Peucetia and Peucetians
Ancient Apulia corresponds to modern Puglia in southeastern Italy. The region comprises the Salentine Peninsula and extends north to the Gargano Promontory, where it shares a border with the region of Molise; at the southwest and west, it shares borders with Basilicata (Lucania) and Campania. The coastline borders the Adriatic Sea to the northeast and the Ionian Sea to the south. The original basis for the conception of ancient Apulia as a geographic entity was informed by the Greek sources, which referred to the region as Japygia, and its indigenous population as the Iapygians.These people are believed to have brought their culture to Apulia between the 12th and 10th centuries BCE, and on the basis of the archaeological evidence, over the course of the 8th century, to have evolved into three distinct cultures and population groups.[1] For example, at this time Apulian geometric pottery styles become regional, and identified with each of these cultures.[2] The sources name these sub-populations and locate them in geographic regions of Apulia: the Daunians, to the north, who inhabited the territory between Bari and the Ofanto River and further north, the Tavoliere valley; the Messapians, who inhabited the most southern part, the Salentine Peninsula to Egnazia; and the Peucetians, who inhabited the area in the middle: the central Murge plateau, between Egnazia and Bari (on the coast), and inland (to the west) to the Brandano River, the natural frontier between Apulia and Lucania. As mentioned, our loom weights come from the area to the east of the Murge valley, in eastern Bari Province.[3]
Notes
[1] De Juliis 2010, 151-159; De Juliis 1988; Yntema 1990,18-44; the linguistic evidence is disputed; the language of these people was known as Messapian, an Indo–European language not closely related to the other Italic languages spoken in Italy in Greek antiquity, but partly based on the Greek alphabet, and marked by affinities with the language of Illyria, from where the Japygians are traditionally believed to have immigrated, see Lombardo 2014, 36-48; De Simone 1989, 651–8; Santaro 1981, 292.

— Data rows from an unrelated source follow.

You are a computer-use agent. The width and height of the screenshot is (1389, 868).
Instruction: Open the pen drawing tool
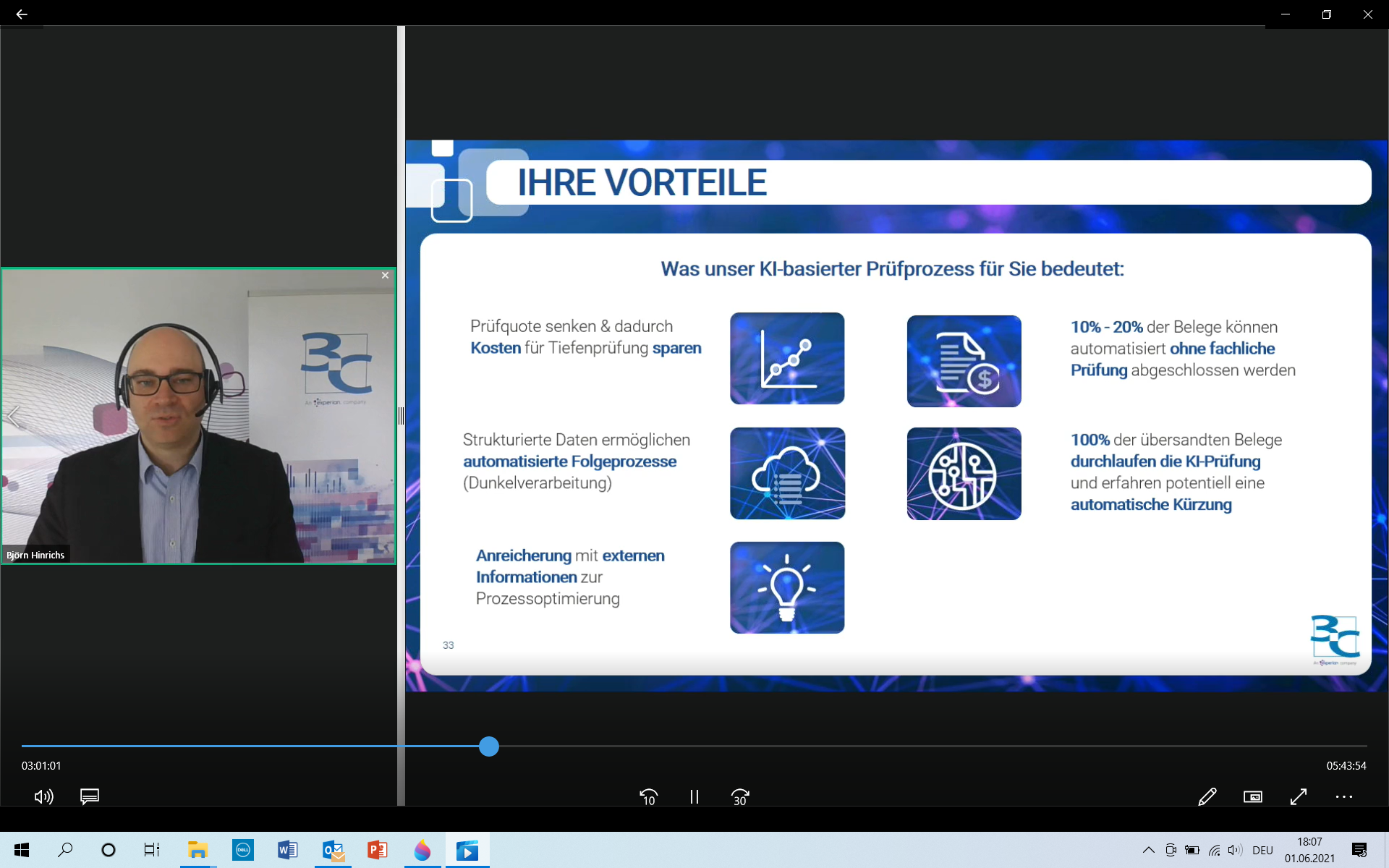[x=1207, y=796]
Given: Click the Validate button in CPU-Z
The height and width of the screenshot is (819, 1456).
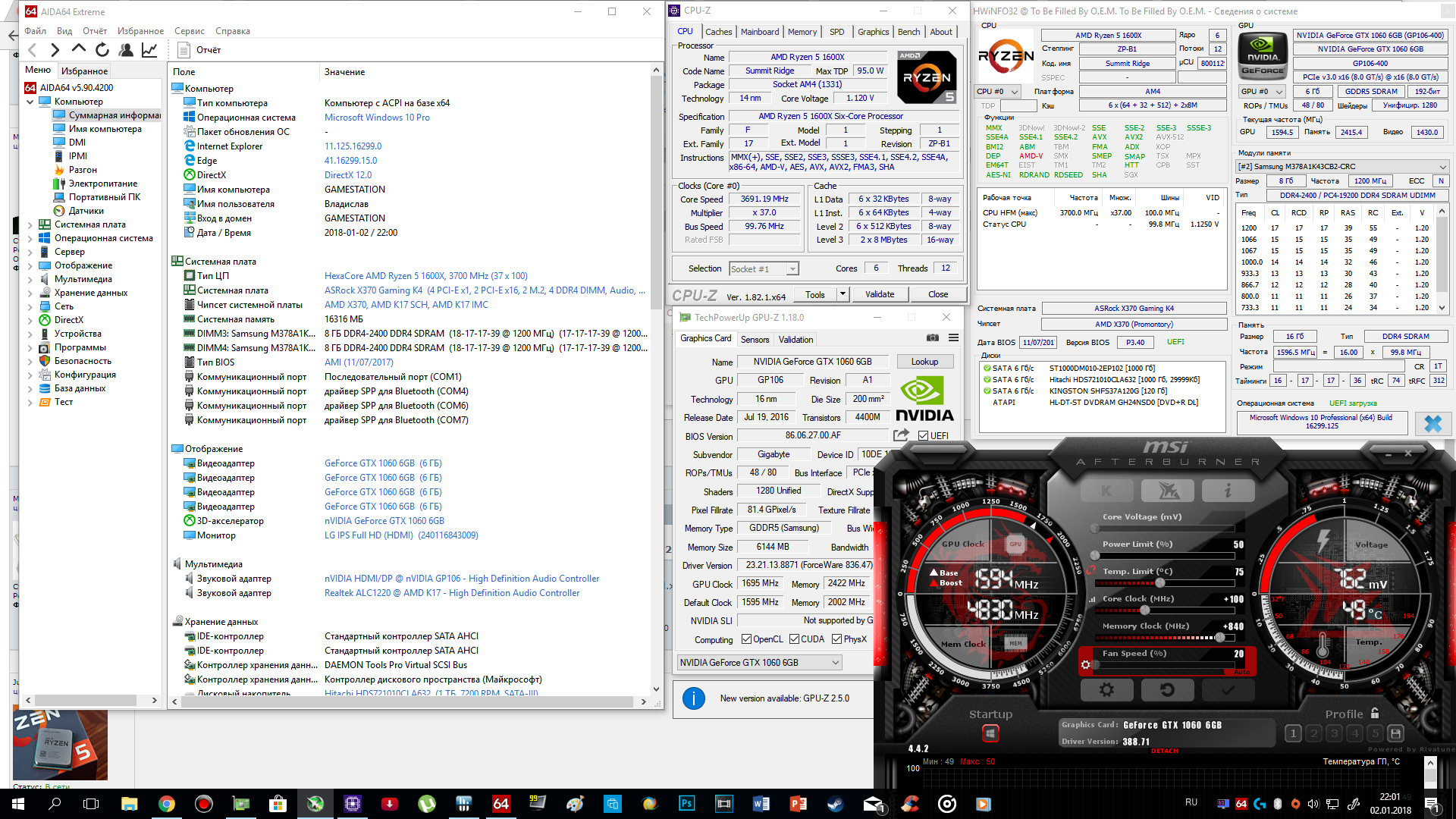Looking at the screenshot, I should point(879,294).
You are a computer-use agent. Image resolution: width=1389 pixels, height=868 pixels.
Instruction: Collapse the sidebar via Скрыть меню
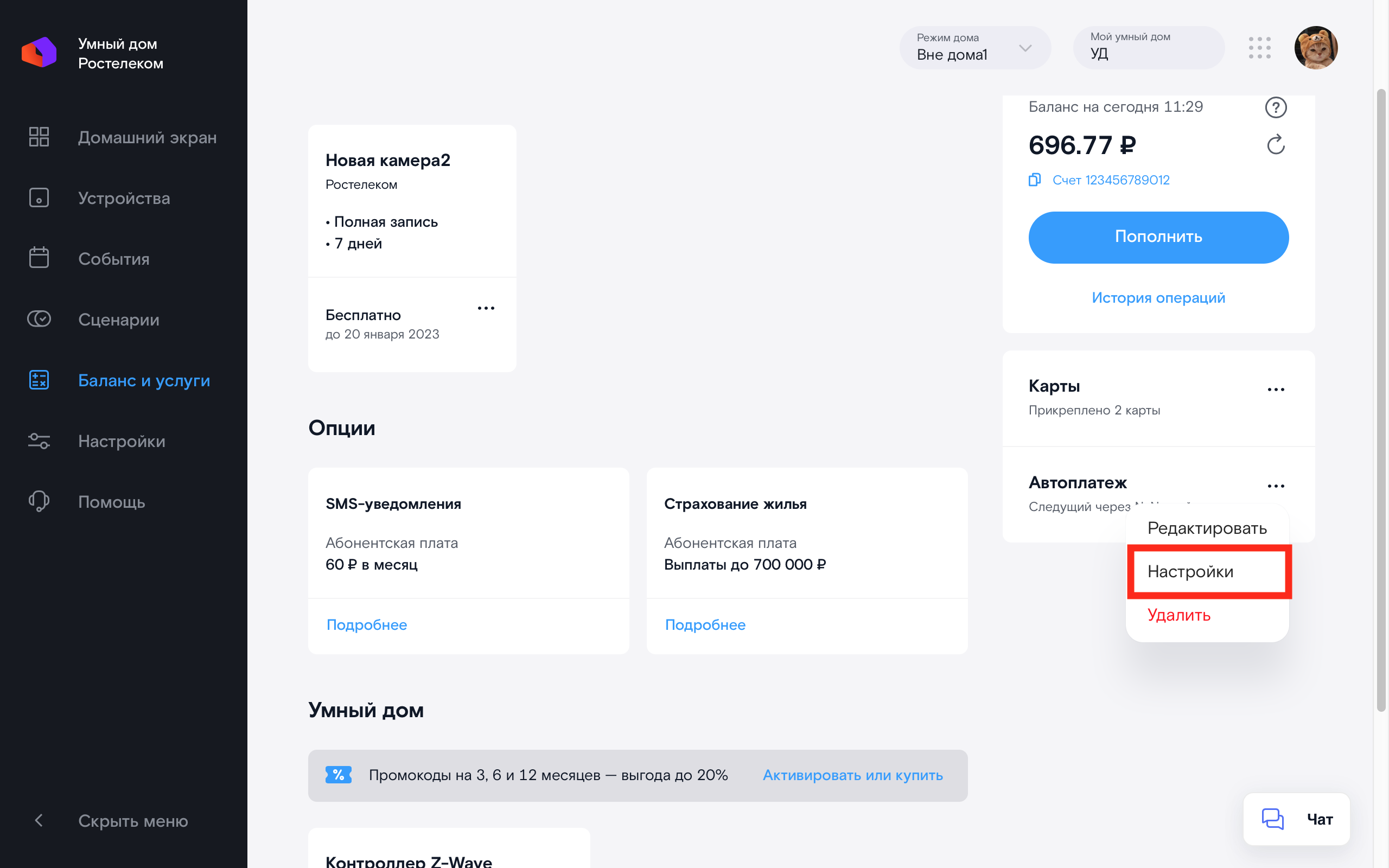click(x=132, y=820)
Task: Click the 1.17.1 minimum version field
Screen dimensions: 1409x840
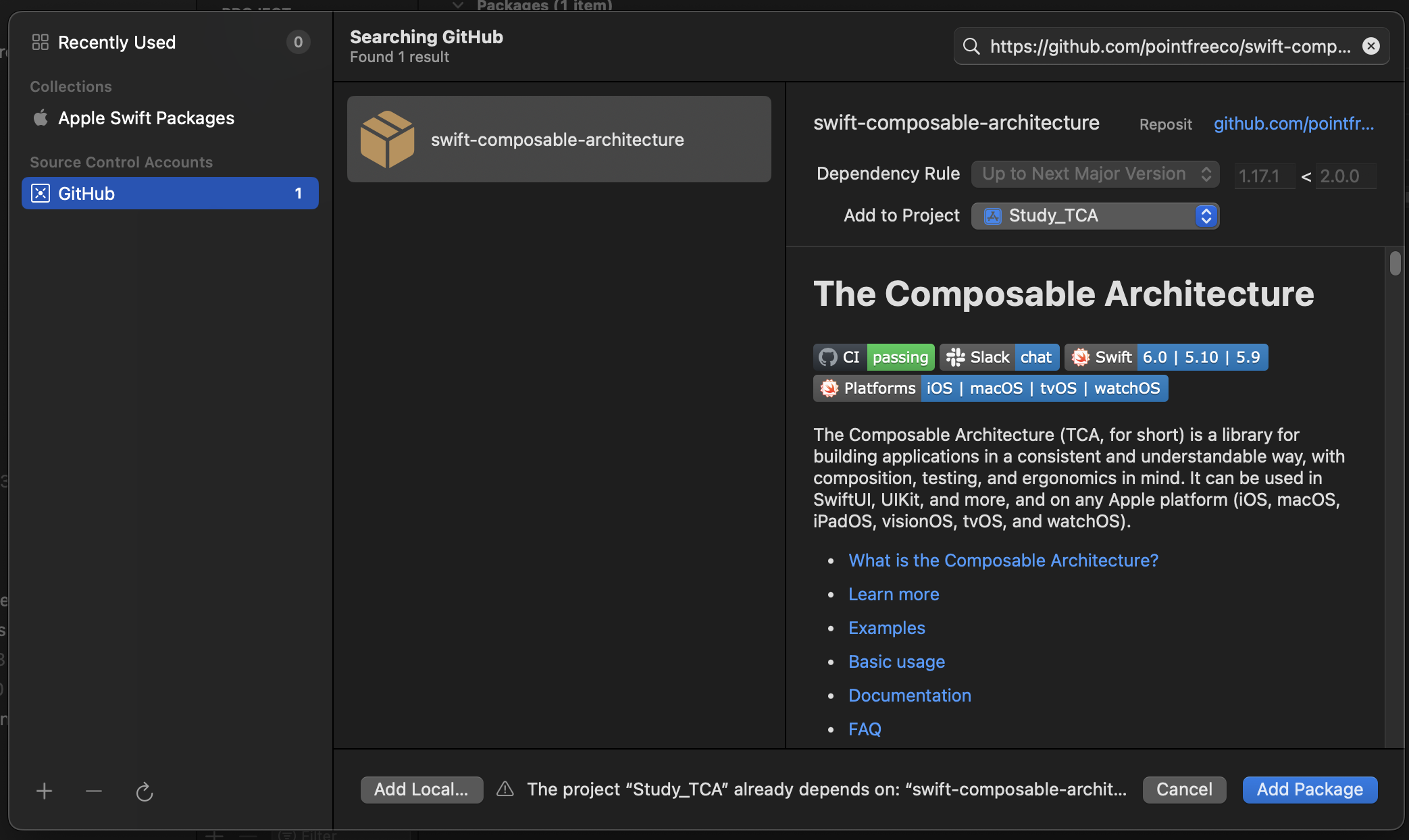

[2] See Yntema 1990, 31-44, 197-219; De Juliis, 1995, 42-46, 54-55; Greiner 2003, 29-41.
[3] The use of the traditional ethnic labels for these populations is problematic since we do not know if they actually called themselves what the Greeks called them, and the sources are unclear about their geographic boundaries; see Greiner 2003, 15–24; Herring 2000, 45-77; 2007, 270-276; and Lomas 2000, 79-82, for the literary evidence for these population groups and the problems posed by these culture labels; Strabo (6.3.8) reports that they did not use these labels to define themselves, except in earlier times, which arguably may or may not suggest that they used them.